As can be seen, the jib was cut with around 9% draft, the main with around 6%.  On the pond-side, the foot of both jib and main was trimmed relatively flat, particularly so for the jib.  When flying, both sails showed an average increase in draft of around 1%, but differed in how the head of the sail reacted.  The head of the main did not show increased draft, while the head of the jib showed significantly increased draft.  Part of the reason for the head of the main not showing any increase is that, when the pictures were taken, the main's head had distorted and stretched already, so that its static shape was the same as its flying shape.

Position of draft

On the pond-side, maximum draft for the middle of the main was around 40% of chord, about 35% at the foot, and 32% at the head.  The jib had less consistent placement of maximum draft on the pond-side, 34% in the middle but up at 45% at the foot and 40% at the head.  When flying, draft moved forward.  This forward movement was moderate but systematic for the main, about 2 or 3% of chord.  Forward movement of draft was more pronounced for the jib, around 6%, except at the foot, where draft moved aft!  Now that was a surprise.

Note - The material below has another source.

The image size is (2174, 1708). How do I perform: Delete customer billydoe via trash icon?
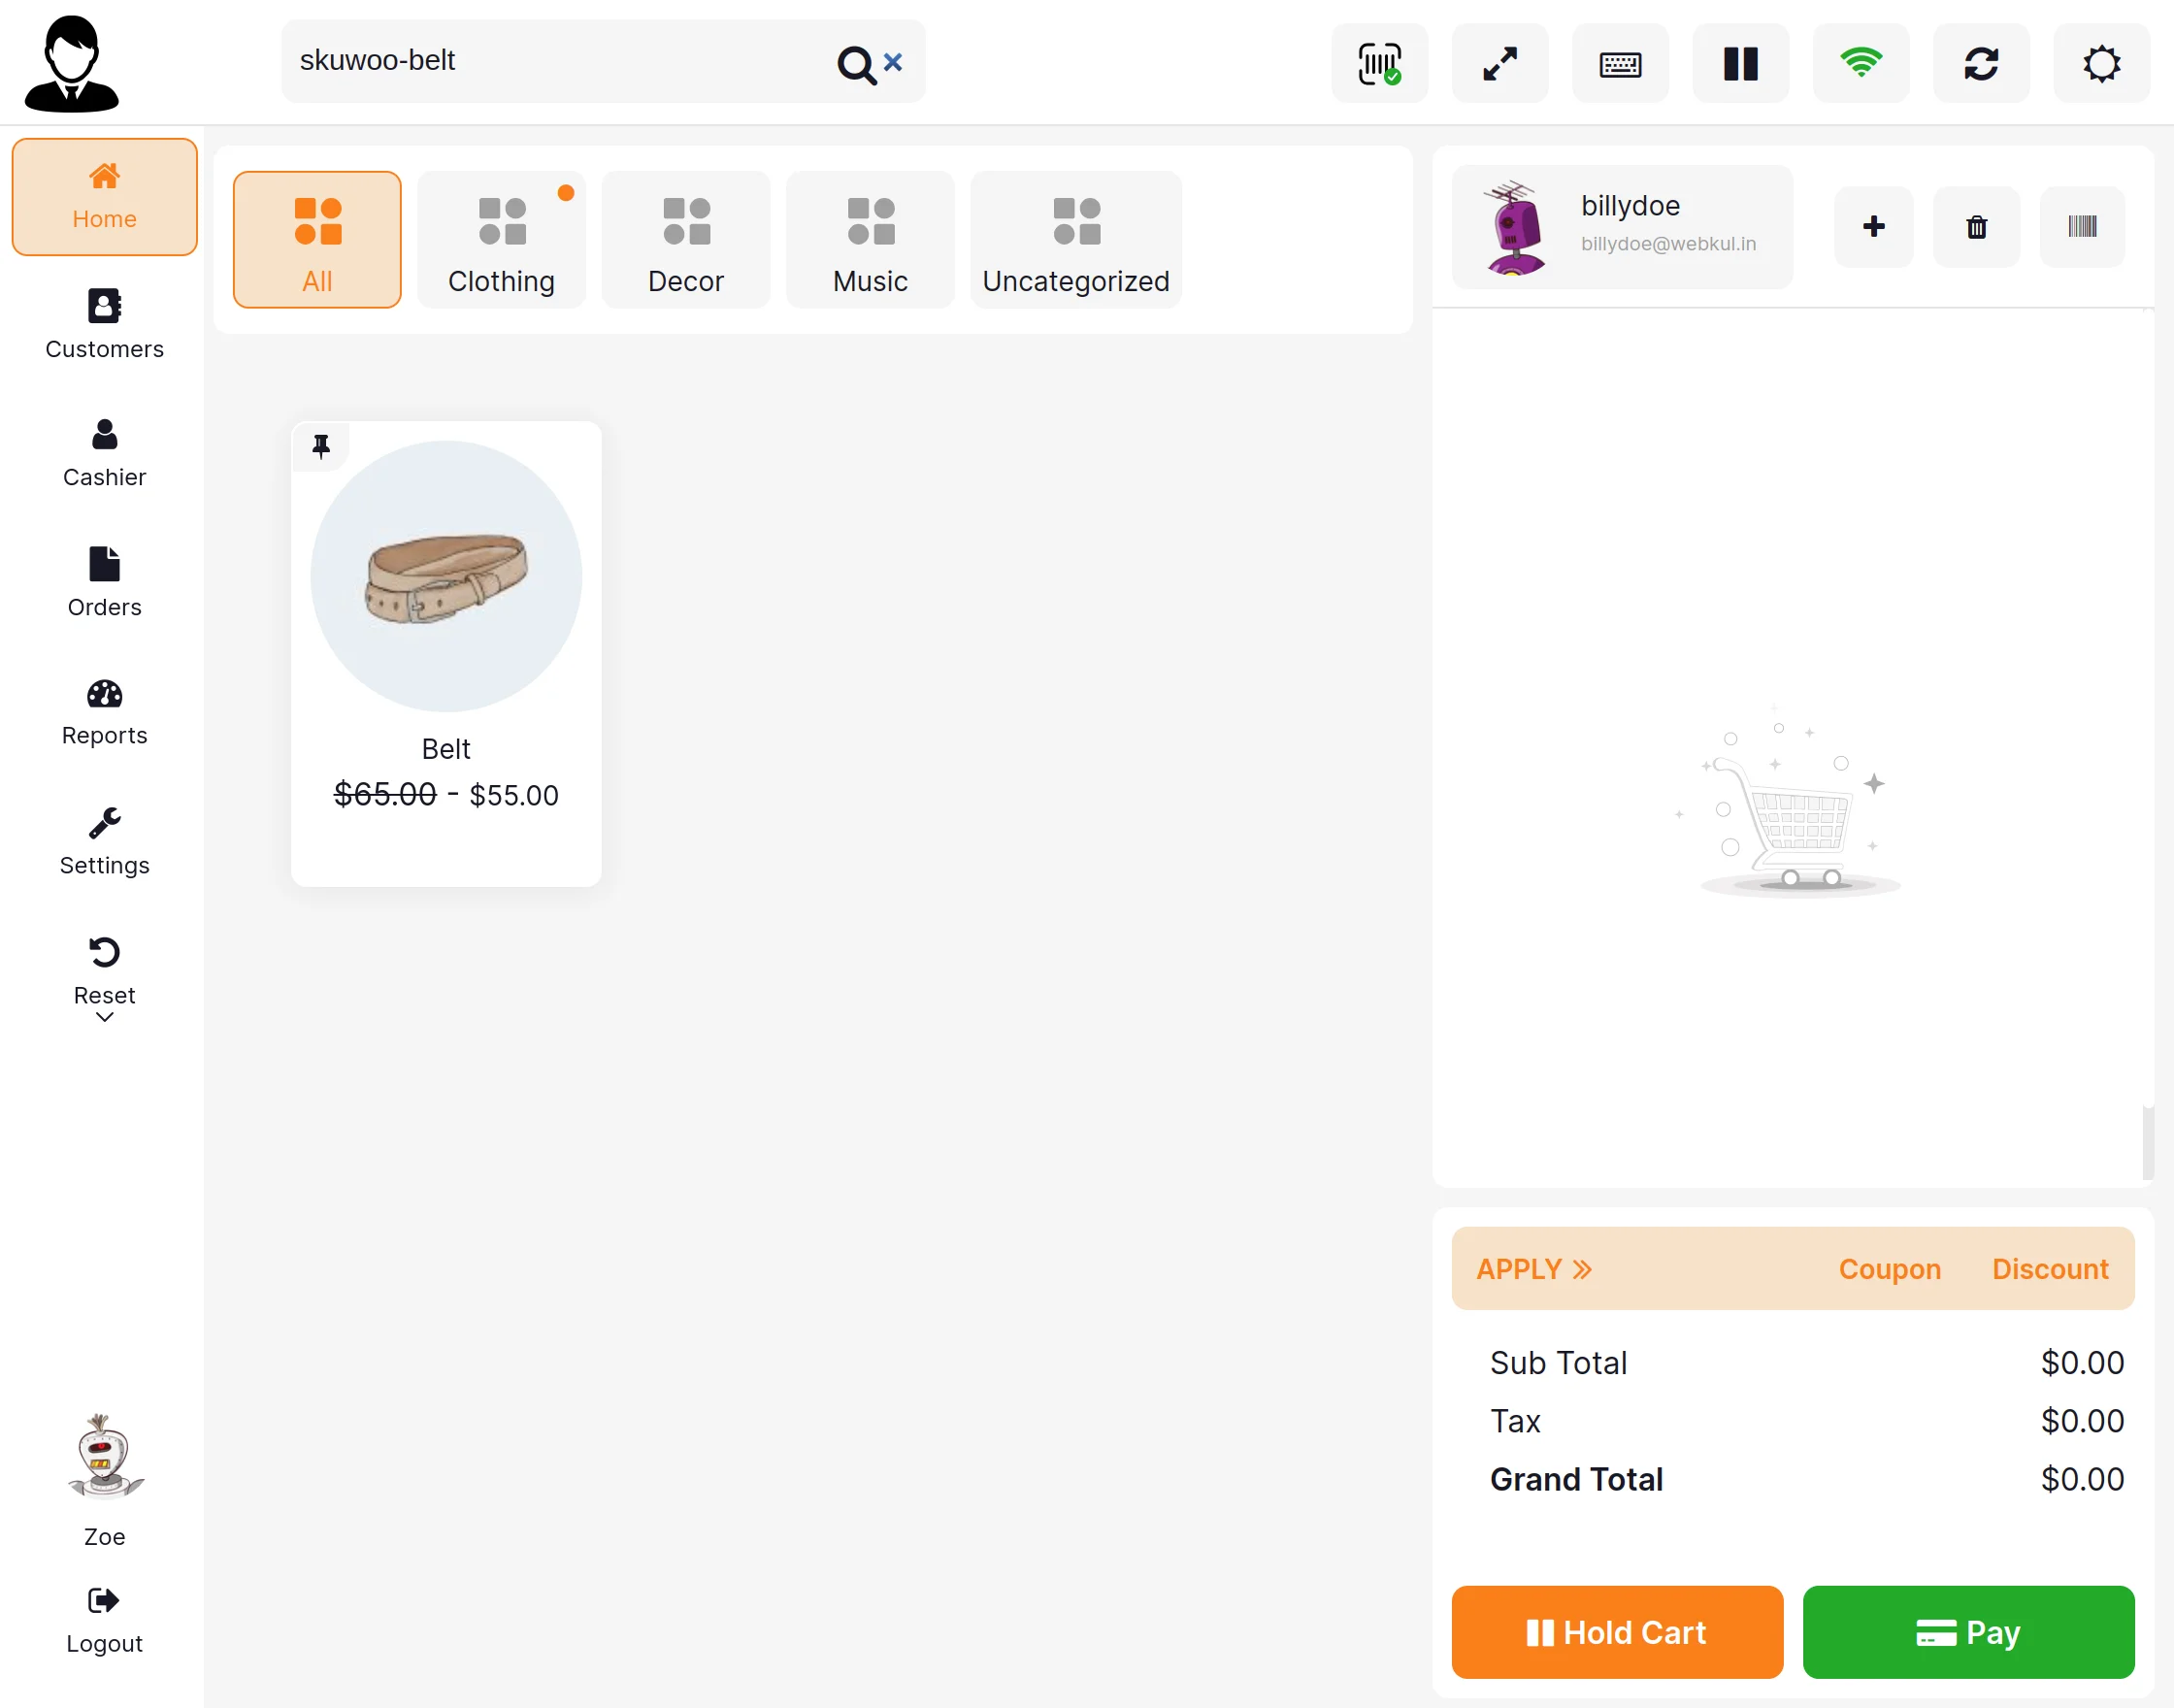[x=1977, y=227]
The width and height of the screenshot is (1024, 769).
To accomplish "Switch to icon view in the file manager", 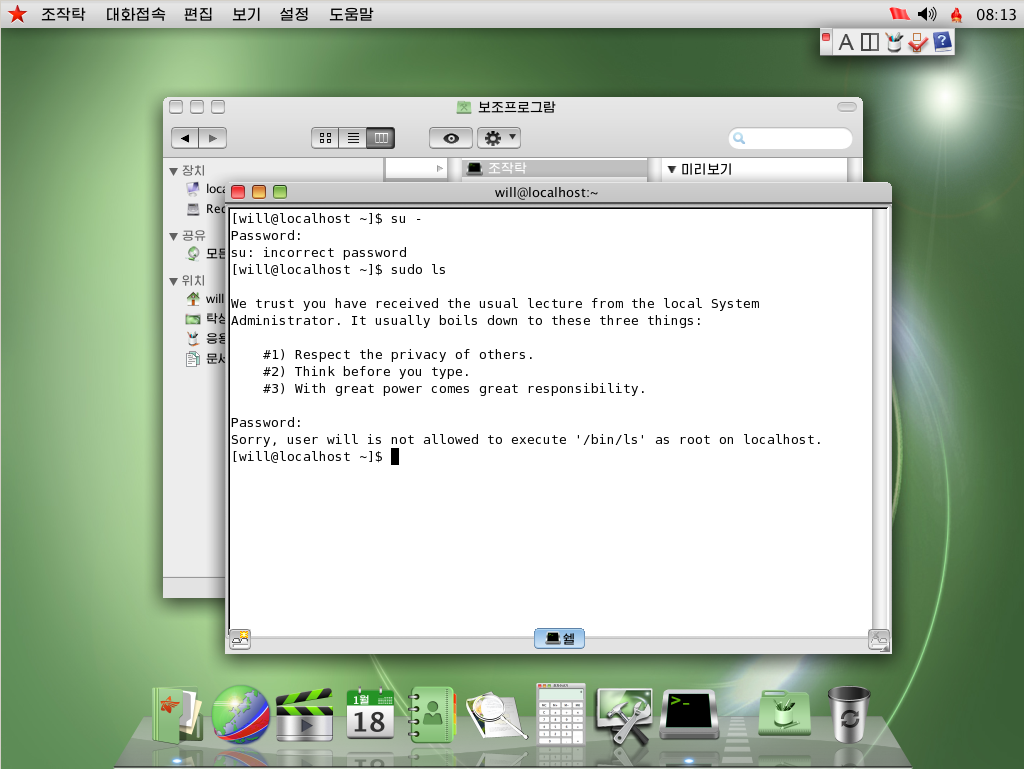I will pos(324,137).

When trimmed at the pond-side, the main had "average" twist ending with about 10 degrees at the head, while the jib had somewhat more twist, ending with about 13 degrees at the head.  The interesting finding was that, when flying, jib twist hardly changed at all, while the head and upper part of the main twisted off very significantly.

My rig tension was sufficient to hold the topping lift in place, but allowed the head of the main to twist off.  I think that the sail cloth must have been a little stretched as well to permit such a significant increase in twist.

Entry angle

This graph shows the "effective" entry of the sail luff to the wind, and includes the entry angle of the sail itself, added to the sail twist at that point, and the sheeting angle of the boom.  At the pond-side, the foot of the jib and most of the lower main was trimmed quite tightly, with the rest of the jib pretty free.  From a theoretical perspective, we would want to see entry increasing from deck level up to the head of the sails to accommodate both the wind gradient and the induced upwash due to lift, while the jib should have an entry some 10 to 15 degrees more open than the main.  When flying, the forward movement of the jib's draft increased its entry angle 10 degrees, a very significant (and almost certainly undesirable) increase.  Similarly, the twist-off of the head of the main also caused the entry at the head to increase by 10 degrees.  No way was this boat going to point!

Exit angle

The final graph shows the "effective" exit angle of the leech, which includes the actual exit angle of the sail leech less the twist at that point on the sail.  The exit angle measures how closed or open the leech is.  A common rule of thumb is that the upper batten should be parallel with the boom, and this is how the sails were trimmed at the pond-side.  As can be seen from the graph, the "effective" exit angle was around 0 degrees for the top of the jib and main.  When flying the exit angle changed largely as the sail twist changes, and so the leech opened up towards the head of the sails.  Interestingly the leech closed at the foot when flying, again a somewhat unexpected finding.